A notable milestone includes the agreement by 34 GLICs and government-linked companies (GLCs) to implement a minimum monthly living wage of RM3,100 for 153,000 employees. This move underscores the programme’s commitment to wage reform and raising quality of life standards.

Further, RM200 million in scholarships have been awarded, while employment placements have benefited 8,000 youths from the bottom 40% income group. Broader community investment initiatives under the programme have reached more than 700,000 Malaysians.

Prime Minister Datuk Seri Anwar Ibrahim noted that GEAR-uP realigns GLICs with a renewed mandate for nation-building, stating that the initiative is mobilising national wealth to uplift communities and cultivate high-value industrial ecosystems.

Second Finance Minister Datuk Seri Amir Hamzah Azizan elaborated on the investment strategy, confirming continued momentum through targeted allocations. He highlighted that PNB will groom ten Bumiputera companies towards IPO-readiness, and EPF will deepen its involvement in the healthcare sector, expanding into ambulatory and home-based services.

Meanwhile, LTAT and PNB will collaborate to enhance domestic pharmaceutical manufacturing, supporting efforts under the Joint Ministerial Committee on Private Healthcare Cost. Khazanah will intensify development of the semiconductor supply chain, and KWAP is set to channel RM6 billion via its Dana Pemacu initiative starting Q3 this year, with focus areas including private equity, infrastructure, and real estate.

Amir Hamzah emphasised that GEAR-uP is strategically aligned to unlock RM120 billion of investment over the medium term, facilitating growth in emerging industries, while simultaneously driving income uplift and capacity-building.

The programme is also preparing to broaden participation to over 30 GLCs, with key performance targets including RM10 billion in market capitalisation, 7.5% shareholder returns, and non-financial deliverables encompassing minimum living wages and workforce development. These efforts aim to fortify Malaysia’s economic resilience in the face of evolving global trade dynamics.
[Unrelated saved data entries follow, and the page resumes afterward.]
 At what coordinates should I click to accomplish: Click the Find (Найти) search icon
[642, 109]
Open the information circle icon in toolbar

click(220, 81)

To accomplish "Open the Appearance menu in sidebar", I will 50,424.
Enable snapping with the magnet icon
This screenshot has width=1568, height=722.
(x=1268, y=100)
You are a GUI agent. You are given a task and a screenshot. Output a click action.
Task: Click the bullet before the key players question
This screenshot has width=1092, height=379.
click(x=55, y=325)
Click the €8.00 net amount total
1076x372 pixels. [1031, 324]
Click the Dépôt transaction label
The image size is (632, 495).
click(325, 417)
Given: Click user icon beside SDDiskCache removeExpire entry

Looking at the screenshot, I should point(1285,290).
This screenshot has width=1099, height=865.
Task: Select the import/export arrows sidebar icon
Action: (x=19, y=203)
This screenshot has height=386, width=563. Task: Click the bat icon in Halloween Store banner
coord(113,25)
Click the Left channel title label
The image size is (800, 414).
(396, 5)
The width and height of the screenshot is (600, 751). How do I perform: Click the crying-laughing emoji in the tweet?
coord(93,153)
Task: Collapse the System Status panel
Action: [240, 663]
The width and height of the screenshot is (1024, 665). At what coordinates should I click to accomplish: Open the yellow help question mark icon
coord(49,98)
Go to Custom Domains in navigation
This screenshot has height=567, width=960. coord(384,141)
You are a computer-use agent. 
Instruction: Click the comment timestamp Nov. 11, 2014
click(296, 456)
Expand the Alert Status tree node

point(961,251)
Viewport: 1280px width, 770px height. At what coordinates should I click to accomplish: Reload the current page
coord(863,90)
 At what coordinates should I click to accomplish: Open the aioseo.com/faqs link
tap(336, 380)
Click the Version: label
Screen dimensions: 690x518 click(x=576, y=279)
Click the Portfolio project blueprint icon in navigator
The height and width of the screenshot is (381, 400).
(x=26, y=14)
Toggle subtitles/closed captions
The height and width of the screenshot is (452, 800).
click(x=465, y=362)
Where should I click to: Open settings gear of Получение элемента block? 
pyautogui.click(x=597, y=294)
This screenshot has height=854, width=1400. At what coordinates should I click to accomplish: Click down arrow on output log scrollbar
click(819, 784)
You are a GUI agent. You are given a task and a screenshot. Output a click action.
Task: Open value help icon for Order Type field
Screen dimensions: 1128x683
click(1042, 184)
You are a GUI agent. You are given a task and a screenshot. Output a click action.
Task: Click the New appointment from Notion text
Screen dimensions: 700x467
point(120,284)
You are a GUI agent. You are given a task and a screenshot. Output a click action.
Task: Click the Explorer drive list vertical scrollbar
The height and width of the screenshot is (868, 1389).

On a related note, the Second Finance Minister expressed hope that the RM3,100 minimum wage standard adopted by GLICs and GLCs will catalyse adoption within the broader private sector. He noted that initiatives by Khazanah to invest in workforce upskilling, coupled with this new wage benchmark, are expected to enhance productivity and quality of life.

He added that the shift may incentivise competition among corporations to offer more competitive compensation, further supporting wage growth and strengthening Malaysia’s talent retention landscape.